SELECTED EXTRACT:
--------------------------------------------------

In 1971, he entered into his residency at IU Medical Center. It was there he decided to specialize in anesthesia. “[Anesthesiologists] deal with every surgical aspect of medicine – general, orthopedics, cranium…” Patel said.
Although he acknowledged that there were difficult days during his practice, he barely touches on those. Ninety-nine percent of the time, he said, things went smoothly and surgeries were quiet and uneventful. He attributes that to the years of schooling and daily experiences each surgeon receives. At Community Hospital South, surgeons perform approximately 15,000 surgeries a year – five times as many as when the surgery center opened in 1987 with two doctors. In fact, surgery is where bonds are formed between doctors, nurses, and staff. It is where they share their work and their lives, Patel said.

--------------------------------------------------

BRIEF: In the text above about Patel's anesthesia career, list every surgical aspect of medicine that Patel names in his quoted remark about anesthesiologists.

[Saved entries]
--------------------------------------------------

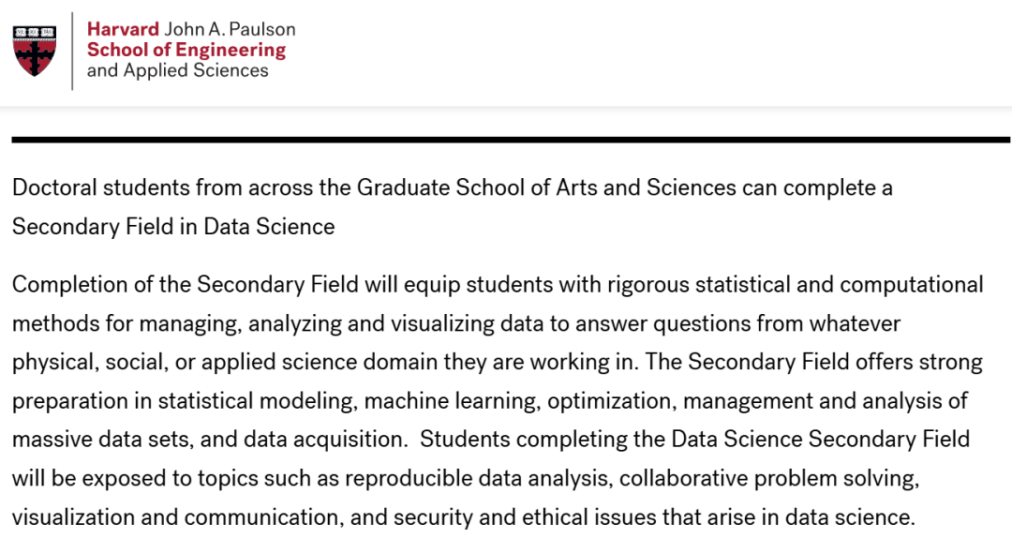Click "John A. Paulson" in the header logo
Image resolution: width=1012 pixels, height=553 pixels.
pyautogui.click(x=230, y=29)
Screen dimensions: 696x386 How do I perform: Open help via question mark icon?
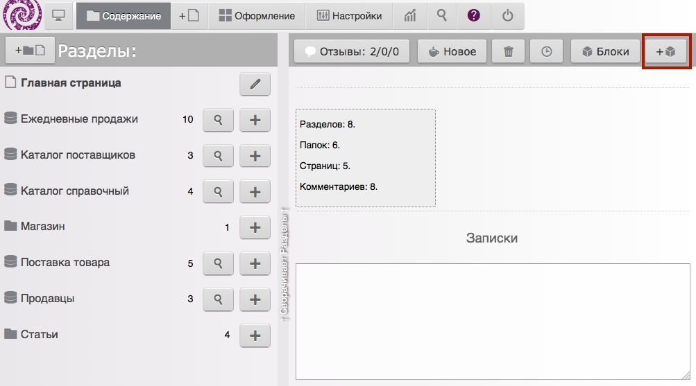(x=474, y=15)
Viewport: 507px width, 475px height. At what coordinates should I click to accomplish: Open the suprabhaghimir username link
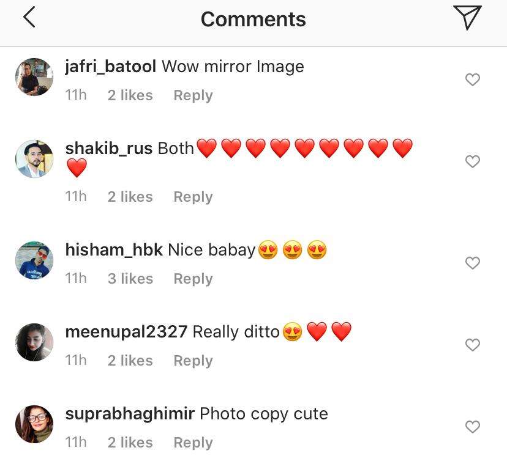pyautogui.click(x=130, y=414)
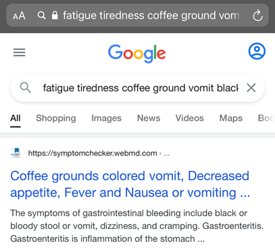Tap the search box magnifier icon
Viewport: 275px width, 252px height.
[26, 88]
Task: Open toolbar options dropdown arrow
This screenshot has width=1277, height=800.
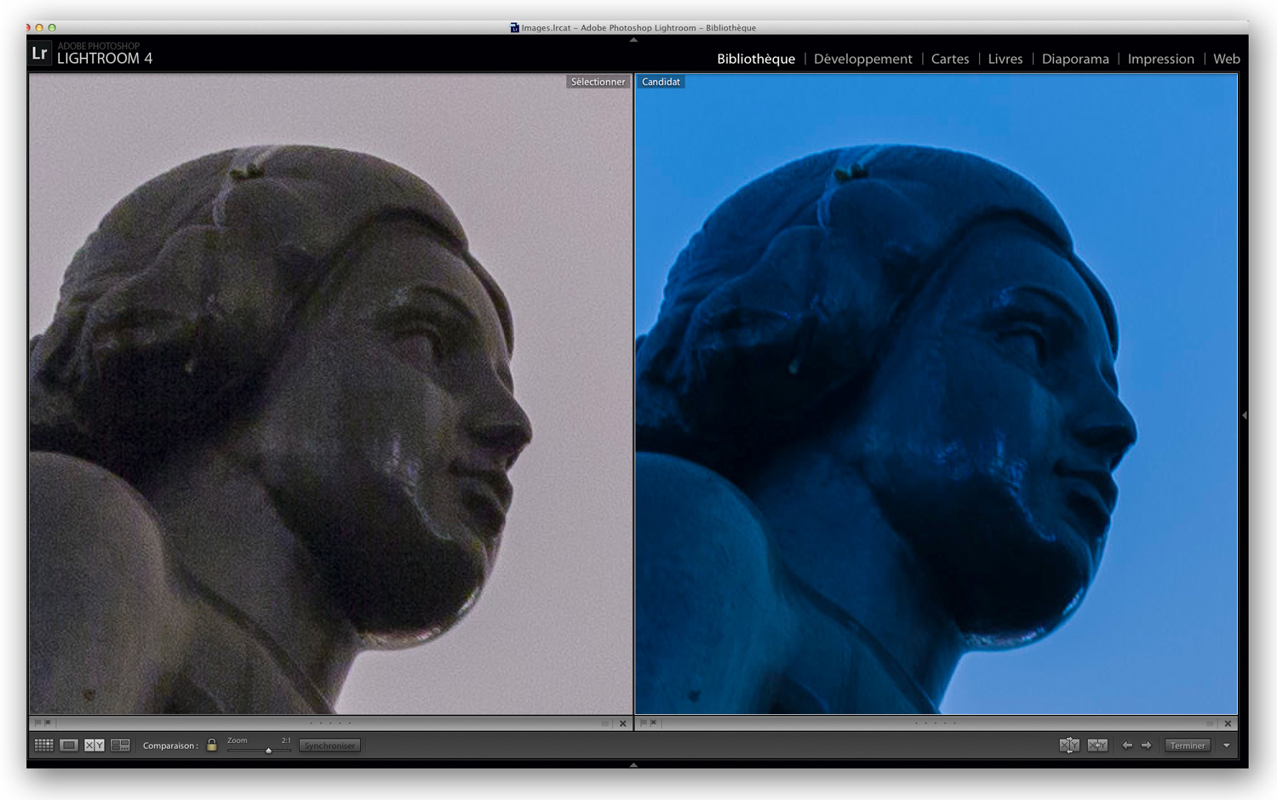Action: pos(1227,746)
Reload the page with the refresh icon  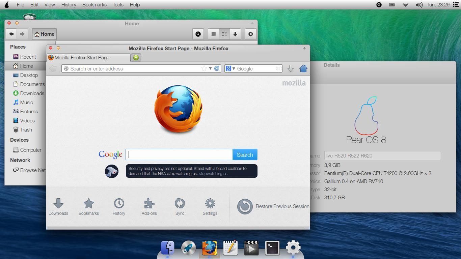(217, 68)
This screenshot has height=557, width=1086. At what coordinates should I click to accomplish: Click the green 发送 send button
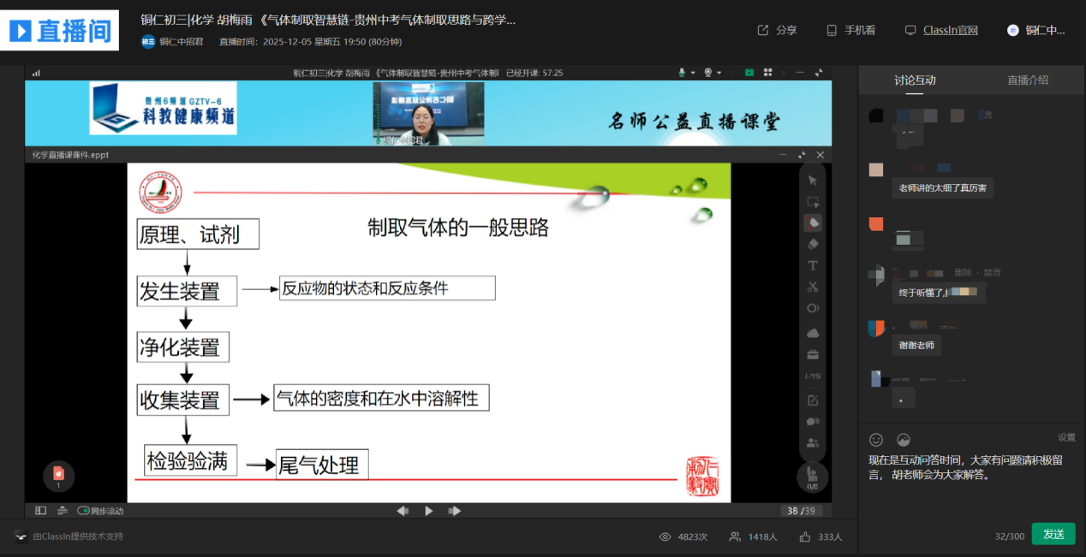(x=1053, y=534)
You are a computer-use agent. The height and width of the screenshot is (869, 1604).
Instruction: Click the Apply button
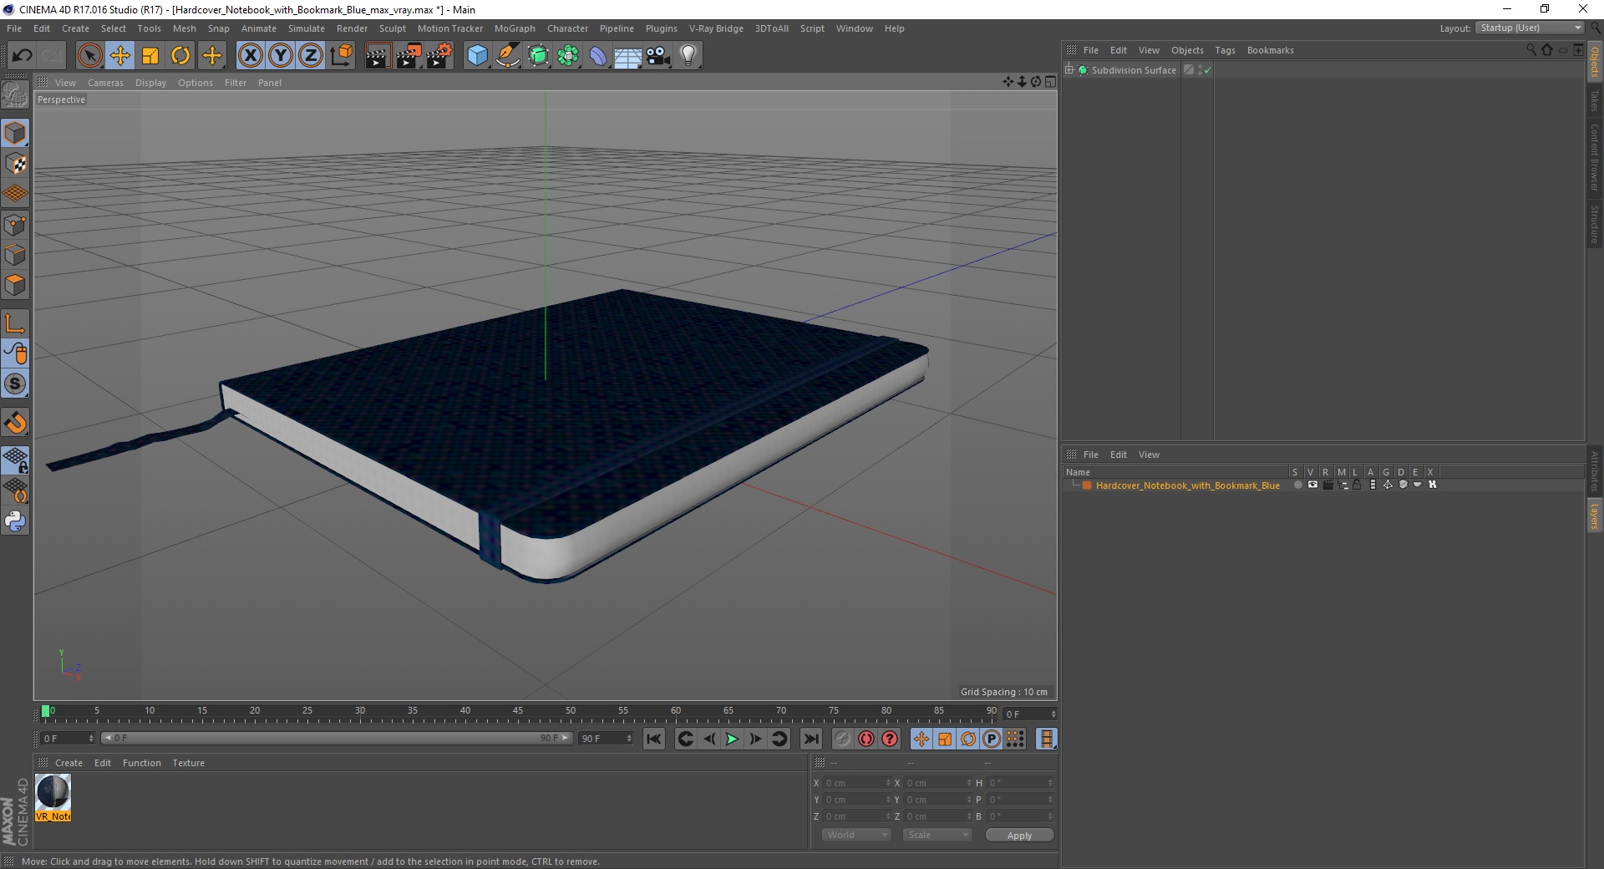point(1019,836)
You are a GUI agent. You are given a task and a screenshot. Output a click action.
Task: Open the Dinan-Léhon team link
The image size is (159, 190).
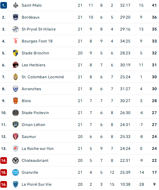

--------------------------------------------------

RESULT OF THE EXERCISE: general, orthopedics, cranium